-------- Data shown

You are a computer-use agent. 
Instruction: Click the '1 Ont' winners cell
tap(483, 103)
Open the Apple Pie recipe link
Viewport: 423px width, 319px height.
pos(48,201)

----------------

Task instructions »
Taking care to match every character, output all of the entries above.

Task output »
You are a computer-use agent. 
Instruction: Click the '1 Ont' winners cell
tap(483, 103)
Open the Apple Pie recipe link
Viewport: 423px width, 319px height.
pos(48,201)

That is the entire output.